Like the champion she is, Lux faced the disease with her usual lighthearted but focused intensity. Upon reviewing the options for treatment, Lux scheduled surgery for September 26 – just two days after winning the TA3 class race at VIRginia International Raceway (VIR) – with chemotherapy planned for late October through January. Having just started chemo one week prior and unsure of the physical toll the chemicals would take, Lux chose safety over bravado, quietly sitting out what was scheduled to be her 2017 Trans Am season finale at the Circuit of the Americas (COTA) in early November. Despite not driving, she maintained a full workload at the track as a team principal and driving coach for Dirk Leuenberger (Seattle, Washington) in Austin.
With the 2017 racing season put to bed, Lux and husband Fred began the joint task of battling the cancer and preparing for 2018. As the chemo killed the cancer it left Cindi with several of the well-known side effects. She fought through those continuing to work the business side of Lux Performance and her training routine for returning to the car. With the impact of the chemo fading following the final treatment in the first month of the year, Lux increased her training schedule pushing to the regain strength lost and to force the residue of the treatments from her mind and muscles. Progress was steady and Lux got her first laps behind the wheel of the black and red V10-powered American muscle car in April at Portland International Raceway (PIR). She returns to her home track to prepare for the season with a three-day test this week. Lux will make her competition debut in the Viper at the Indianapolis Motor Speedway, June 14 – 17.
About the impact on her life | “This was a total wake-up call in life. I tried to approach it like I do anything: stay positive, put your head down and fight like hell. It makes you stronger. I am more focused on things now than I was before. You truly do find out what you have in you and what those around you mean. Fred is such a strong person and kept me laughing through the whole process. He is my rock.”
About announcing the cancer now | “John [Andretti] chose to go public with it and I really respect that. It saved my life that he did. Everyone approaches this differently and, for Fred and me, we wanted to keep it quieter. The hardest part was not telling all my friends in the paddock at the time because you know they care for you. I didn’t want a pity party though. That has never been my style. Now that we have overcome it and we are back on-track stronger and more committed to win than ever before, I wanted to step-up and show people that this is far from a death sentence. My message is simple: get checked people! If there is one thing I ask from all my family, friends and fans, get checked now!”

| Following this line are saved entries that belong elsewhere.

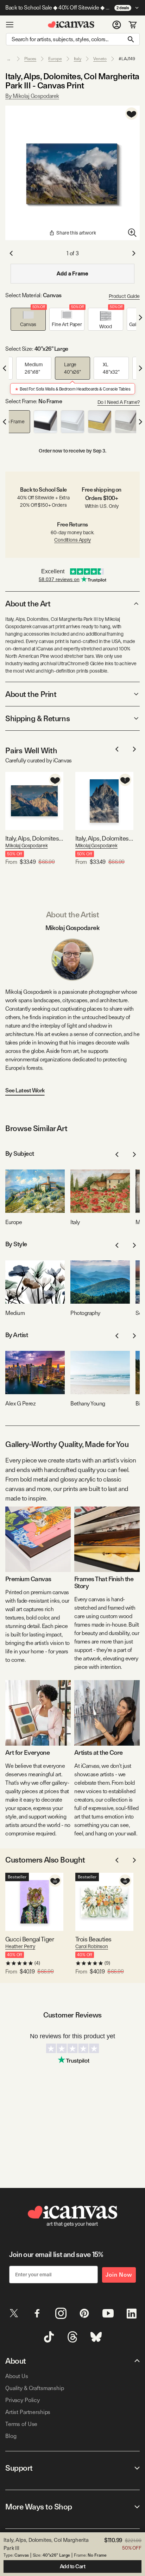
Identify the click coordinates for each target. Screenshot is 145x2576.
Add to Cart (73, 2566)
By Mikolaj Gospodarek (32, 96)
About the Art (27, 603)
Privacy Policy (22, 2400)
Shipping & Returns (37, 718)
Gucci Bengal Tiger (29, 1939)
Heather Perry (20, 1946)
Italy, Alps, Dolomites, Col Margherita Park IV (104, 838)
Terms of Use (21, 2424)
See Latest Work (25, 1090)
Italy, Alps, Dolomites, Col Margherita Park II (34, 838)
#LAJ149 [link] (127, 58)
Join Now (119, 2274)
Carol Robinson (91, 1946)
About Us (16, 2376)
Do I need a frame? (118, 402)
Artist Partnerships (27, 2412)
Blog (10, 2436)
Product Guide (124, 296)
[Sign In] (116, 24)
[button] (28, 319)
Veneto (100, 58)
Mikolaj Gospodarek (26, 845)
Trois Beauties (93, 1939)
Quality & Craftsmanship (34, 2388)
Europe (55, 58)
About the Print (30, 694)
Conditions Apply (72, 540)
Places (30, 58)
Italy (77, 58)
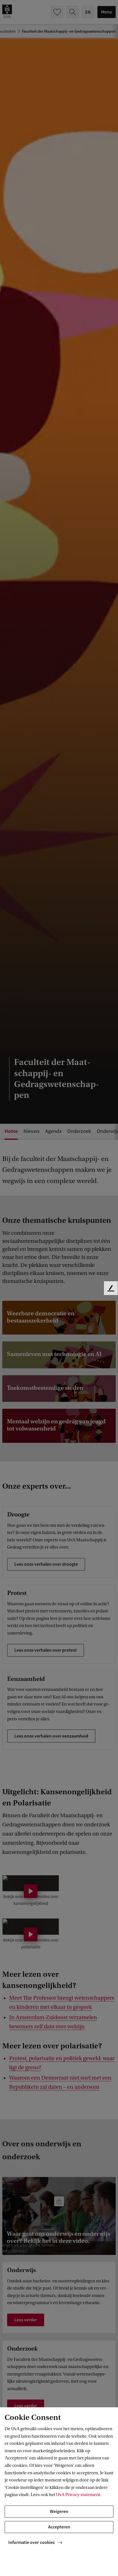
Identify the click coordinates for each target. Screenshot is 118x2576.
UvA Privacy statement (78, 2494)
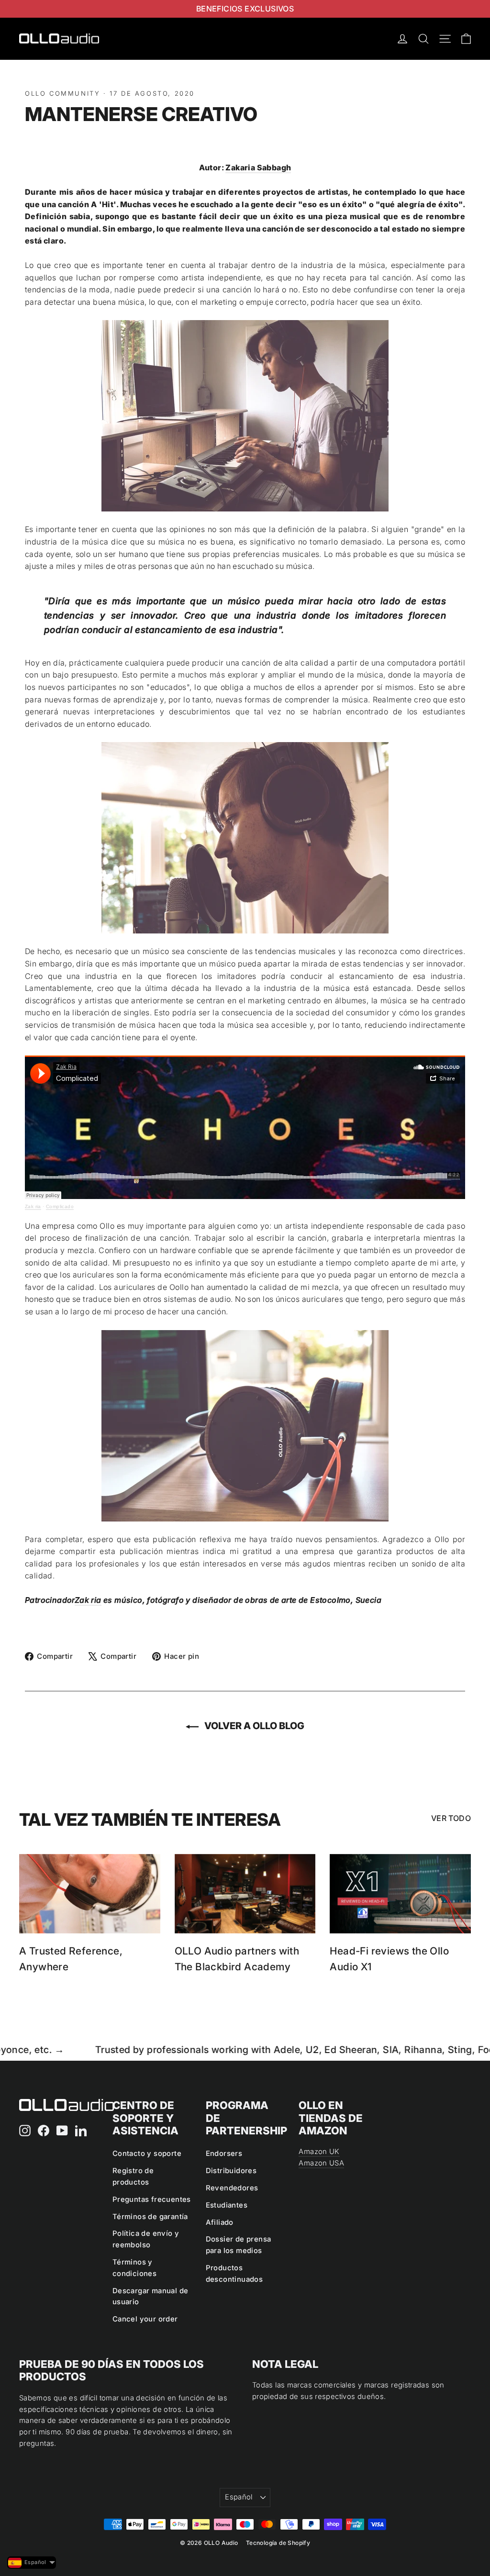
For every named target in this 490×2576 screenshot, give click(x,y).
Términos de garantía (150, 2216)
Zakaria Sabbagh (258, 167)
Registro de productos (133, 2176)
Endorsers (224, 2153)
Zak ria (33, 1206)
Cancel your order (145, 2319)
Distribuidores (231, 2170)
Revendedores (232, 2188)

About the future | “This will not define me but it will make me a better person. Life is now back on track and somewhat normal. But the word ‘grateful’ has a whole new meaning. Getting back into the race car is my happy place and it is so relaxing and rewarding too. From the moment of the diagnosis my target was very simple and remains the same: be ready for Indy. It has energized me for the future and I can’t wait to put this Black Rock Coffee Bar Viper back on the top step of the Trans Am podium.”